Uma excelente introdução para, quem sabe, uma das melhores adaptações animadas de um fantástico game.

Sangue, Monstros e Vísceras nos Jogos

Castlevania, conhecido no Japão como Akumajō Dracula é um jogo eletrônico desenvolvido e publicado pela Konami para o Famicom Disk System em 26 de setembro de 1986. Com um estilo gótico e uma jogabilidade 2D excelente para os padrões da época, Simon Belmont deve honrar o legado da família Belmont, adentrando o castelo do lendário vampiro Drácula e assassinando-o com sua Vampire Killer. Salvando sua amada, assim como toda uma era.
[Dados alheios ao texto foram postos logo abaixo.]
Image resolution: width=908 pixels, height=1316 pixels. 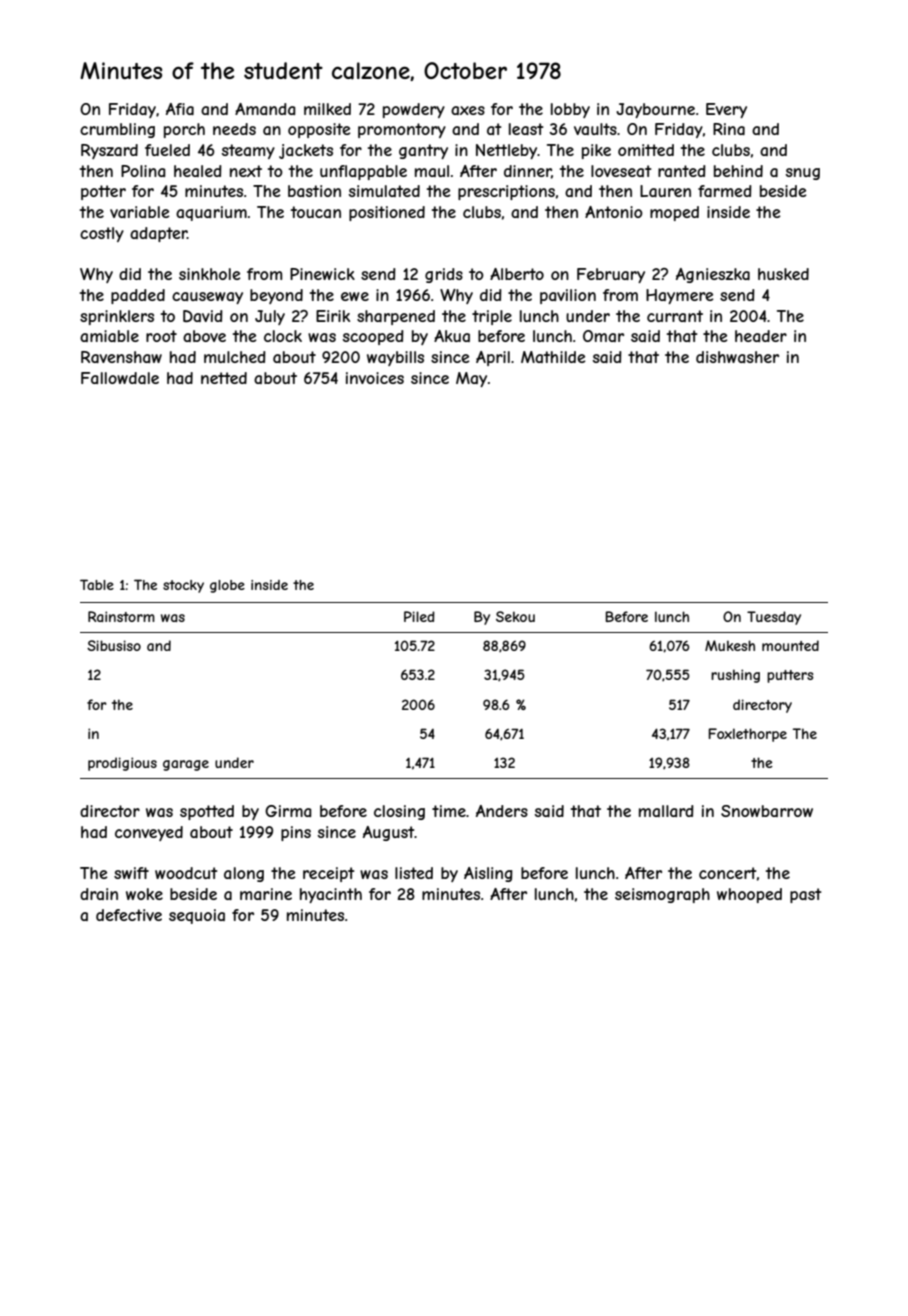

O sucesso do game e de toda a série foi enorme.

A série de games evoluiu bastante, tanto em jogabilidade (ganhando novas mecânicas e novidades) como na sua história, que ia sempre se amarrando e complementando. Dentre os jogos mais queridos, podemos citar Harmony of Dissonance (GBA), Symphony of the Night (PS1) e Curse of Darkness (PS2), todos com jogabilidade e histórias tão excelentes que merecem reviews e gameplays próprios.

Eis que, em Dezembro de 2016, nossa querida Netflix confirma uma série animada, com um estilo semelhante a anime, da série de jogos Castlevania! O hype subiu às alturas (eu me incluo nisso :p) e apenas agora, no dia 07 de Julho de 2017 temos o lançamento da 1° Temporada, composta de 4 episódios, que serve de introdução para essa grande caçada ao Senhor Dos Vampiros!

O Desenvolvimento da História

Como disse, é apenas uma introdução. A 1° Temporada conta com apenas 4 episódios e uma duração total de menos de 2h… mas é uma excelente introdução. A história inicial da série é inspirada no jogo Castlevania 3: Dracula’s Curse. Claro que, por se tratar de outra mídia, existem modificações no roteiro original do jogo, mas são mínimas. A sinopse é a seguinte: “O ano é 1476, onde Vlad Tapes, Drácula, decide se vingar de toda Valáquia por terem assassinado injustamente sua amada, condenando-a como bruxa em meio a inquisição da Igreja Católica. Cabe a Trevor Belmont e inesperados companheiros enfrentarem as bestas infernais e reconquistarem a paz de uma era e o reconhecimento da família Belmont.”

Com uma linda animação, nessa introdução, o roteiro, escrito por Warren Ellis, é bem conduzido… cada final de episódio deixa aquela vontade de “quero mais…”, o que infelizmente se esgota rapidamente pela quantidade de episódios. A direção de Adi Shankar também é excelente e a ideia de transformar Trevor Belmont em um “bêbado brincalhão e carismático” foi super assertiva. Imagine se ele se comportasse como um jedi: sem risadas e brincadeiras… simplesmente não daria certo!

Por fim, esse pequeno pedacinho da trama traz personagens bem desenvolvidos e cativantes, mostrando bem suas motivações e, como já disse, deixando o hype ativo para a segunda temporada! (que aliás já foi confirmada e terá 8 episódios!)